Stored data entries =
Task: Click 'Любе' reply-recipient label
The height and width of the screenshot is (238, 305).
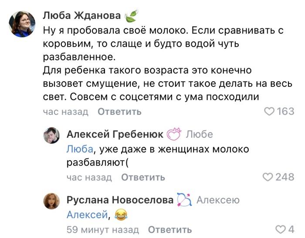Action: point(199,135)
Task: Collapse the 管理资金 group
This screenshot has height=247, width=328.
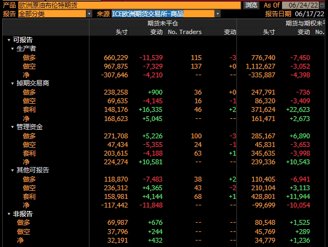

What is needed =
Go through the entries above and report each line with the string "Task" in it.

Your solution =
Task: Click 'Любе' reply-recipient label
Task: Collapse the 管理资金 group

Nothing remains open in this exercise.